Look through the listing below and report the lines that have the word "Enable" in them.

Start of ENTRIES SHOWN

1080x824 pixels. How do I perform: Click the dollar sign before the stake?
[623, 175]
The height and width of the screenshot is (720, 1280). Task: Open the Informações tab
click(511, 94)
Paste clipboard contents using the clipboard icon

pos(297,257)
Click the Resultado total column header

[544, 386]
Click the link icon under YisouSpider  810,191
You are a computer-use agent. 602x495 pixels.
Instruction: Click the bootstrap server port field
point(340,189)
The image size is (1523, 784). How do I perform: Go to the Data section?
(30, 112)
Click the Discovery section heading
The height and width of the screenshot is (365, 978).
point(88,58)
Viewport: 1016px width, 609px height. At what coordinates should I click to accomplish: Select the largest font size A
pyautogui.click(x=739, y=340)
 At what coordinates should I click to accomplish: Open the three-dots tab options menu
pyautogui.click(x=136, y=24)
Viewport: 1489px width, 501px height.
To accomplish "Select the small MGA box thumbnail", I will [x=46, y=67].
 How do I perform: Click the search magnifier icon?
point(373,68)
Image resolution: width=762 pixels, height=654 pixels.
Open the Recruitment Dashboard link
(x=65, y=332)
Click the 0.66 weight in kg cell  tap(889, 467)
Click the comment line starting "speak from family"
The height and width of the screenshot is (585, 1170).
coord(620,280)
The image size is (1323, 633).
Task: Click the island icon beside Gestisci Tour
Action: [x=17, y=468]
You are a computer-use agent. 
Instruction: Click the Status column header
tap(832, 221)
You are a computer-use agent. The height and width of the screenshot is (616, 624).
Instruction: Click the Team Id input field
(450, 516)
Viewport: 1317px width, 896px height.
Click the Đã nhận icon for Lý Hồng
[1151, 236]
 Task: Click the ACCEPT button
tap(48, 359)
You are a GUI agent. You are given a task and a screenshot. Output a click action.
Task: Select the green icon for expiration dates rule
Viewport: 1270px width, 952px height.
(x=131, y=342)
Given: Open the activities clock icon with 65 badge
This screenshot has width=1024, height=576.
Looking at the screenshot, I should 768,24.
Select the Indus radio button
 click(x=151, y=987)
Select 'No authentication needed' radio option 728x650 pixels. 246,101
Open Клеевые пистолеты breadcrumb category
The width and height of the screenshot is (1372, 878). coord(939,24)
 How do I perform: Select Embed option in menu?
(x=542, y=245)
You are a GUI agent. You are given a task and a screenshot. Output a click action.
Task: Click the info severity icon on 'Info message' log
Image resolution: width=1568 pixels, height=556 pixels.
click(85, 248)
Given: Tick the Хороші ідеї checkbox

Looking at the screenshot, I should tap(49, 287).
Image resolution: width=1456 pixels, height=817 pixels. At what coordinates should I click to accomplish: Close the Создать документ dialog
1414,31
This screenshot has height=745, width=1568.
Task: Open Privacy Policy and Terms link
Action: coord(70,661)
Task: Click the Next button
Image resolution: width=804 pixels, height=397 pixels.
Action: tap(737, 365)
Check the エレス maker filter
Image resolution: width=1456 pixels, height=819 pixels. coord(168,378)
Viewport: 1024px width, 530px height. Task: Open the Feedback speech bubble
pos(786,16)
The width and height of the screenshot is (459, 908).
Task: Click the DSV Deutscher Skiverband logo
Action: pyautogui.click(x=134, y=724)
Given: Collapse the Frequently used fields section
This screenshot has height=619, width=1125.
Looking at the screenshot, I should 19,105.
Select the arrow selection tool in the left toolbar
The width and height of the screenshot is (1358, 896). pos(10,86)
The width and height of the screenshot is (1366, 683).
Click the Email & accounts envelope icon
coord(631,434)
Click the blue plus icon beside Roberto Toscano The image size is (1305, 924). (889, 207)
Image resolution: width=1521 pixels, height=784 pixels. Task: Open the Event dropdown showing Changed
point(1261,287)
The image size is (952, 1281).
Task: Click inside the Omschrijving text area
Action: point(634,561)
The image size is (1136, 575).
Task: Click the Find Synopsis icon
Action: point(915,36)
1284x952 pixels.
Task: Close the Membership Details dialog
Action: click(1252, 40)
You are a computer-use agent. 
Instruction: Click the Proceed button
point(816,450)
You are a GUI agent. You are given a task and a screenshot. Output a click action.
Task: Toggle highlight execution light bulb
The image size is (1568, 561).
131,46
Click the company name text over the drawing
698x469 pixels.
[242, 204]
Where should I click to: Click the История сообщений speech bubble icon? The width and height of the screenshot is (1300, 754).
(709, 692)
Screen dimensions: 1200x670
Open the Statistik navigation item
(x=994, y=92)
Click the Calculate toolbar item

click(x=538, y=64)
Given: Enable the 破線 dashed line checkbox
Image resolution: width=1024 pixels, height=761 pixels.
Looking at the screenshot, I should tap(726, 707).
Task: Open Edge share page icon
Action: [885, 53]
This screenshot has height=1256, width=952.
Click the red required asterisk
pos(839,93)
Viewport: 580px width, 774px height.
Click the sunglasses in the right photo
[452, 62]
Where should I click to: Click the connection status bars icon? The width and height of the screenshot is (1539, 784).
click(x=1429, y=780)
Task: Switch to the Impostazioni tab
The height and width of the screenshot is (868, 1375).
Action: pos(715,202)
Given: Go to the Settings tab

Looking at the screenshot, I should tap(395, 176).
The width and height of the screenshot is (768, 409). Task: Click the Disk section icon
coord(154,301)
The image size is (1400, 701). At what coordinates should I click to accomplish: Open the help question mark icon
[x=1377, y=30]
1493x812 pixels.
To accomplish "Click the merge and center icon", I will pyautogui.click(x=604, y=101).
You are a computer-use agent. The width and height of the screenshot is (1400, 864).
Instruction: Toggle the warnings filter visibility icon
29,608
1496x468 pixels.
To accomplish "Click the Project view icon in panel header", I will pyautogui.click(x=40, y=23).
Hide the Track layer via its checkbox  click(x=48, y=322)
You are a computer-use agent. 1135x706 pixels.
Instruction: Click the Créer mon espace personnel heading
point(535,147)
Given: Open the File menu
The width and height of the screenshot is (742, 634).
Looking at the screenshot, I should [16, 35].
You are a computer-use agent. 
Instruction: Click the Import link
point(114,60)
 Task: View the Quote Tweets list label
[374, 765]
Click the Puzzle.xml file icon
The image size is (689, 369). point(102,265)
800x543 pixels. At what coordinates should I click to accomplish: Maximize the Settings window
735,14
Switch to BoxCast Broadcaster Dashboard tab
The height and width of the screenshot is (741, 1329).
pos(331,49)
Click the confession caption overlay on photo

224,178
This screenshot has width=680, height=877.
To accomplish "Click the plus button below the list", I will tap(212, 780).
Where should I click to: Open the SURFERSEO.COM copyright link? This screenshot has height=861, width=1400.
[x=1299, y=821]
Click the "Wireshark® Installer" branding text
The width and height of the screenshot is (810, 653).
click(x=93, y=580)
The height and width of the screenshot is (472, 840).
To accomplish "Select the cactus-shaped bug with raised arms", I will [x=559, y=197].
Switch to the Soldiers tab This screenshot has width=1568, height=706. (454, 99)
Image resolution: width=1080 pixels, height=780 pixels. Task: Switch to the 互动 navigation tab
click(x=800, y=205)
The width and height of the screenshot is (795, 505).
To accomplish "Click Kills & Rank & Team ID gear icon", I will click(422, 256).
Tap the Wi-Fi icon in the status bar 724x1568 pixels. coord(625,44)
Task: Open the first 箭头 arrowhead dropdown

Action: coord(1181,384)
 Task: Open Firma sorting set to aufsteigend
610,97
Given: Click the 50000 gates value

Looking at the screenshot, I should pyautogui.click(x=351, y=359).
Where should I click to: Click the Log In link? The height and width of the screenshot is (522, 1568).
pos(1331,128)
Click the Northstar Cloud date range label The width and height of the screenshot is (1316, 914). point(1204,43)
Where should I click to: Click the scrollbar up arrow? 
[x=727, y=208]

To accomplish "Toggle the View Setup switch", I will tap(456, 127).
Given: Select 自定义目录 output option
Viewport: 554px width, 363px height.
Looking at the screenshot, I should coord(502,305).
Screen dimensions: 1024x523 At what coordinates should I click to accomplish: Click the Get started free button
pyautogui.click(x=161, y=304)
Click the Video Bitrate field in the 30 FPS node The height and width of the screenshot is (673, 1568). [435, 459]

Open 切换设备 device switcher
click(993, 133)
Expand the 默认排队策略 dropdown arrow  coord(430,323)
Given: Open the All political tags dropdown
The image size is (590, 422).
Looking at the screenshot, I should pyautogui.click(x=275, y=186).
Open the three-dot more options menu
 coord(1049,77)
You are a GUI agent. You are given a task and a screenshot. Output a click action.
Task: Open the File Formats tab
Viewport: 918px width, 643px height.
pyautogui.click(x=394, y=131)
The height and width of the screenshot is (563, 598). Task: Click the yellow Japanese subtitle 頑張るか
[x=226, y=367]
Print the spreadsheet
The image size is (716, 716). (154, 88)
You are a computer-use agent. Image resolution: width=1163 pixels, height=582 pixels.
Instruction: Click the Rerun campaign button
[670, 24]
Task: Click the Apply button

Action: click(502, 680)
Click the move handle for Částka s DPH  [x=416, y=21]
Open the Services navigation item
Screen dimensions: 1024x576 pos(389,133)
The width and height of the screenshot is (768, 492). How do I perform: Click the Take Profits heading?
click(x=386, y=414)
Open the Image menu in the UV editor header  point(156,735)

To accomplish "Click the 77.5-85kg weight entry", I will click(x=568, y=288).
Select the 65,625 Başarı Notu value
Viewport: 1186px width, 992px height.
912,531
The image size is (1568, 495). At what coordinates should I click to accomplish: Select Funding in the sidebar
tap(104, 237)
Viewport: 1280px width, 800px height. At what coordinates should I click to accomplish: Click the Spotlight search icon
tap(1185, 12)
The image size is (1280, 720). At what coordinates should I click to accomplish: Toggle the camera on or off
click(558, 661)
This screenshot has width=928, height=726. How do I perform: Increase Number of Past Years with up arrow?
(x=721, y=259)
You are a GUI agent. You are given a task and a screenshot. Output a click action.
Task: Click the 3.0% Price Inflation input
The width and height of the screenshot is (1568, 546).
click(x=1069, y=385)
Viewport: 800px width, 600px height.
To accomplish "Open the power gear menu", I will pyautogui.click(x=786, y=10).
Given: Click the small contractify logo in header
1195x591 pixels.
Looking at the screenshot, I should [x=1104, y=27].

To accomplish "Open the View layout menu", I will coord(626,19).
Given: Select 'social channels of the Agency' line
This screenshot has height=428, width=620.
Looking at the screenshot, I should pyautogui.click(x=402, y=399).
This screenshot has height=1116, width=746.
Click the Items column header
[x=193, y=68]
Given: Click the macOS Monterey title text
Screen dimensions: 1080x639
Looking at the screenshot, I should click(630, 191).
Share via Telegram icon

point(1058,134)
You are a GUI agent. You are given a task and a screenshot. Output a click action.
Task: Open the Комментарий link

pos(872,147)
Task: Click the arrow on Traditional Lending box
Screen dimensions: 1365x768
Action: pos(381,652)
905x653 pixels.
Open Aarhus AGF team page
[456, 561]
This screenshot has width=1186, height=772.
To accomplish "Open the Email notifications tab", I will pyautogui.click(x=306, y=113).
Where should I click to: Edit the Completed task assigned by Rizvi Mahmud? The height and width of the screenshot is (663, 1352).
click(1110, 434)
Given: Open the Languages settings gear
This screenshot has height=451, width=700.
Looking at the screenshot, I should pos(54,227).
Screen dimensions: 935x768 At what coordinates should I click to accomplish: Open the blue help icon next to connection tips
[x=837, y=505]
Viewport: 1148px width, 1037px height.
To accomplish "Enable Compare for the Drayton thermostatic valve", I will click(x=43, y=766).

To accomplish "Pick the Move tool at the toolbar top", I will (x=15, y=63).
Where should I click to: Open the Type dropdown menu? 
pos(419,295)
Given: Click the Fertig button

End of ENTRIES SHOWN

§ **ANSWER TO THIS PROBLEM**:
Given: Enable the 破線 dashed line checkbox
To accomplish "Enable Compare for the Drayton thermostatic valve", I will click(x=43, y=766).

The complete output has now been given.